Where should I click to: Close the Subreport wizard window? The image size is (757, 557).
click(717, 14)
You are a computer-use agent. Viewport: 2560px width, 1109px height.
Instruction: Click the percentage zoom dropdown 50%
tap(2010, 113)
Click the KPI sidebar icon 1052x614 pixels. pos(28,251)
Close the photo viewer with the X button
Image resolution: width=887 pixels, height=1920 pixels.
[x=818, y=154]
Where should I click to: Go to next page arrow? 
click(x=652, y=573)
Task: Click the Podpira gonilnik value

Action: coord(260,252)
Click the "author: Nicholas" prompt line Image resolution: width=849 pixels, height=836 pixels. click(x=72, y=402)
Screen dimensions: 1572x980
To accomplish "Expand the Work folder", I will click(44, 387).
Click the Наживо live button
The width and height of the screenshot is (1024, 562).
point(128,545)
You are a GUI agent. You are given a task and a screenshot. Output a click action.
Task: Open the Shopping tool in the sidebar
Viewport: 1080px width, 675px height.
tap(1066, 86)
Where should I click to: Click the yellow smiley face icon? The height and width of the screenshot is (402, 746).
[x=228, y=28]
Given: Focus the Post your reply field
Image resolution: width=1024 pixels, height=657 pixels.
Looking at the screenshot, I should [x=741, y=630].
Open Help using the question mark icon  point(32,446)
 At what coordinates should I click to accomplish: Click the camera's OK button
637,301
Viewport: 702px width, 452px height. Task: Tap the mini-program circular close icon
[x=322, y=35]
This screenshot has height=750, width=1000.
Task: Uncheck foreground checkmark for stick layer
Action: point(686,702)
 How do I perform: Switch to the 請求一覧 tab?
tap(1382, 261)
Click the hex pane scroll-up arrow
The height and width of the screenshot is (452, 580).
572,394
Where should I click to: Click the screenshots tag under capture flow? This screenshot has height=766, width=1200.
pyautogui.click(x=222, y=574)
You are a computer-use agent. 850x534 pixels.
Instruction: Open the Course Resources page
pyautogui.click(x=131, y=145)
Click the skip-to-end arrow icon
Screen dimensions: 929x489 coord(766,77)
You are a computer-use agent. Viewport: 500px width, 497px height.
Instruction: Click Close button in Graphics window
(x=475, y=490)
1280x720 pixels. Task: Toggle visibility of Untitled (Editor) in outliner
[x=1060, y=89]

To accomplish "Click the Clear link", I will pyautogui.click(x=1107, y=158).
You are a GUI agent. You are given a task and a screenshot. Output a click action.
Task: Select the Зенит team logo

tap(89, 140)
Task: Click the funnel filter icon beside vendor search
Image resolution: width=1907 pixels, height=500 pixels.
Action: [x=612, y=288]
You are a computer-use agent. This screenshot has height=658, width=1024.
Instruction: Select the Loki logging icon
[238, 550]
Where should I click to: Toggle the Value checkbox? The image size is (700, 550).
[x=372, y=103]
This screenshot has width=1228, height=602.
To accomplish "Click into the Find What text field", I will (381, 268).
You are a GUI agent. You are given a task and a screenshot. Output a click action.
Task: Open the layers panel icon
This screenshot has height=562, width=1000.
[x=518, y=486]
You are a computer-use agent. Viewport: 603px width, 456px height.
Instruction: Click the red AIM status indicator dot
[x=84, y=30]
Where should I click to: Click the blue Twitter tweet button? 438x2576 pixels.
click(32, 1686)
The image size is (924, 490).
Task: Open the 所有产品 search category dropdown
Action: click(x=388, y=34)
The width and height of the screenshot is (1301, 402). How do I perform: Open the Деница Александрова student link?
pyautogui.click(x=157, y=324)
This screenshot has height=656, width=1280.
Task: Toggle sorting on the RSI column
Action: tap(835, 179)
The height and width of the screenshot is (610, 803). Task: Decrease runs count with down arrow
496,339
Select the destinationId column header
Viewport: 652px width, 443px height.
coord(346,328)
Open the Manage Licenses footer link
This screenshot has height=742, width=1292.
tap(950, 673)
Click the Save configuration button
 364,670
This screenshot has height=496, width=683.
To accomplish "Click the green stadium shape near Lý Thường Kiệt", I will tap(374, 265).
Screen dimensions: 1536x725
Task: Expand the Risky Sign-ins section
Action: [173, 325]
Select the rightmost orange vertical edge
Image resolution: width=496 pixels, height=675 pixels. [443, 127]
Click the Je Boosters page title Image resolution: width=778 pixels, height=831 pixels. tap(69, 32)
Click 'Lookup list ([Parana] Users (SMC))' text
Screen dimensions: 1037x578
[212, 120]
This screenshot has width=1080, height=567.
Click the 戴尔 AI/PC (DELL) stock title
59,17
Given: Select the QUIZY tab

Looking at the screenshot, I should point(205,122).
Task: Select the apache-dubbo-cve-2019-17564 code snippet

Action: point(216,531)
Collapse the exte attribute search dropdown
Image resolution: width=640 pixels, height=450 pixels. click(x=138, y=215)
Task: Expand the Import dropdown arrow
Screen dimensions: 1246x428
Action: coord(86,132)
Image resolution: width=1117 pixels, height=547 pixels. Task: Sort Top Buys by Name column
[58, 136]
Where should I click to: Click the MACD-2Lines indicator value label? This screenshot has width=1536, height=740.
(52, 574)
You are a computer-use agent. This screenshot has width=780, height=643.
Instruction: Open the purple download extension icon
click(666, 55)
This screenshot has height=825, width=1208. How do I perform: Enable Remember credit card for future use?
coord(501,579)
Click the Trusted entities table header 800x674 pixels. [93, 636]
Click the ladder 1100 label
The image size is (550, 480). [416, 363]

■ ■ ■ ■ ■

**What you should do**: What you need to do is repeat every record above exactly.

**Solution**:
Where should I click to: Close the Subreport wizard window? The image size is (757, 557).
click(717, 14)
You are a computer-use agent. Viewport: 2560px width, 1109px height.
Instruction: Click the percentage zoom dropdown 50%
tap(2010, 113)
Click the KPI sidebar icon 1052x614 pixels. pos(28,251)
Close the photo viewer with the X button
Image resolution: width=887 pixels, height=1920 pixels.
[x=818, y=154]
Where should I click to: Go to next page arrow? 
click(x=652, y=573)
Task: Click the Podpira gonilnik value

Action: coord(260,252)
Click the "author: Nicholas" prompt line Image resolution: width=849 pixels, height=836 pixels. click(x=72, y=402)
Screen dimensions: 1572x980
To accomplish "Expand the Work folder", I will click(44, 387).
Click the Наживо live button
The width and height of the screenshot is (1024, 562).
point(128,545)
You are a GUI agent. You are given a task and a screenshot. Output a click action.
Task: Open the Shopping tool in the sidebar
Viewport: 1080px width, 675px height.
tap(1066, 86)
Where should I click to: Click the yellow smiley face icon? The height and width of the screenshot is (402, 746).
[x=228, y=28]
Given: Focus the Post your reply field
Image resolution: width=1024 pixels, height=657 pixels.
Looking at the screenshot, I should [x=741, y=630].
Open Help using the question mark icon  point(32,446)
 At what coordinates should I click to accomplish: Click the camera's OK button
637,301
Viewport: 702px width, 452px height. Task: Tap the mini-program circular close icon
[x=322, y=35]
This screenshot has height=750, width=1000.
Task: Uncheck foreground checkmark for stick layer
Action: point(686,702)
 How do I perform: Switch to the 請求一覧 tab?
tap(1382, 261)
Click the hex pane scroll-up arrow
The height and width of the screenshot is (452, 580).
572,394
Where should I click to: Click the screenshots tag under capture flow? This screenshot has height=766, width=1200.
pyautogui.click(x=222, y=574)
You are a computer-use agent. 850x534 pixels.
Instruction: Open the Course Resources page
pyautogui.click(x=131, y=145)
Click the skip-to-end arrow icon
Screen dimensions: 929x489 coord(766,77)
You are a computer-use agent. Viewport: 500px width, 497px height.
Instruction: Click Close button in Graphics window
(x=475, y=490)
1280x720 pixels. Task: Toggle visibility of Untitled (Editor) in outliner
[x=1060, y=89]

To accomplish "Click the Clear link", I will pyautogui.click(x=1107, y=158).
You are a GUI agent. You are given a task and a screenshot. Output a click action.
Task: Select the Зенит team logo

tap(89, 140)
Task: Click the funnel filter icon beside vendor search
Image resolution: width=1907 pixels, height=500 pixels.
Action: [x=612, y=288]
You are a computer-use agent. This screenshot has height=658, width=1024.
Instruction: Select the Loki logging icon
[238, 550]
Where should I click to: Toggle the Value checkbox? The image size is (700, 550).
[x=372, y=103]
This screenshot has width=1228, height=602.
To accomplish "Click into the Find What text field", I will (381, 268).
You are a GUI agent. You are given a task and a screenshot. Output a click action.
Task: Open the layers panel icon
This screenshot has height=562, width=1000.
[x=518, y=486]
You are a computer-use agent. Viewport: 603px width, 456px height.
Instruction: Click the red AIM status indicator dot
[x=84, y=30]
Where should I click to: Click the blue Twitter tweet button? 438x2576 pixels.
click(32, 1686)
The image size is (924, 490).
Task: Open the 所有产品 search category dropdown
Action: click(x=388, y=34)
The width and height of the screenshot is (1301, 402). How do I perform: Open the Деница Александрова student link?
pyautogui.click(x=157, y=324)
This screenshot has height=656, width=1280.
Task: Toggle sorting on the RSI column
Action: tap(835, 179)
The height and width of the screenshot is (610, 803). Task: Decrease runs count with down arrow
496,339
Select the destinationId column header
Viewport: 652px width, 443px height.
coord(346,328)
Open the Manage Licenses footer link
This screenshot has height=742, width=1292.
tap(950, 673)
Click the Save configuration button
 364,670
This screenshot has height=496, width=683.
To accomplish "Click the green stadium shape near Lý Thường Kiệt", I will tap(374, 265).
Screen dimensions: 1536x725
Task: Expand the Risky Sign-ins section
Action: [173, 325]
Select the rightmost orange vertical edge
Image resolution: width=496 pixels, height=675 pixels. [443, 127]
Click the Je Boosters page title Image resolution: width=778 pixels, height=831 pixels. tap(69, 32)
Click 'Lookup list ([Parana] Users (SMC))' text
Screen dimensions: 1037x578
[212, 120]
This screenshot has width=1080, height=567.
Click the 戴尔 AI/PC (DELL) stock title
59,17
Given: Select the QUIZY tab

Looking at the screenshot, I should point(205,122).
Task: Select the apache-dubbo-cve-2019-17564 code snippet

Action: point(216,531)
Collapse the exte attribute search dropdown
Image resolution: width=640 pixels, height=450 pixels. click(x=138, y=215)
Task: Expand the Import dropdown arrow
Screen dimensions: 1246x428
Action: coord(86,132)
Image resolution: width=1117 pixels, height=547 pixels. Task: Sort Top Buys by Name column
[58, 136]
Where should I click to: Click the MACD-2Lines indicator value label? This screenshot has width=1536, height=740.
(52, 574)
You are a computer-use agent. This screenshot has width=780, height=643.
Instruction: Open the purple download extension icon
click(666, 55)
This screenshot has height=825, width=1208. How do I perform: Enable Remember credit card for future use?
coord(501,579)
Click the Trusted entities table header 800x674 pixels. [93, 636]
Click the ladder 1100 label
The image size is (550, 480). [416, 363]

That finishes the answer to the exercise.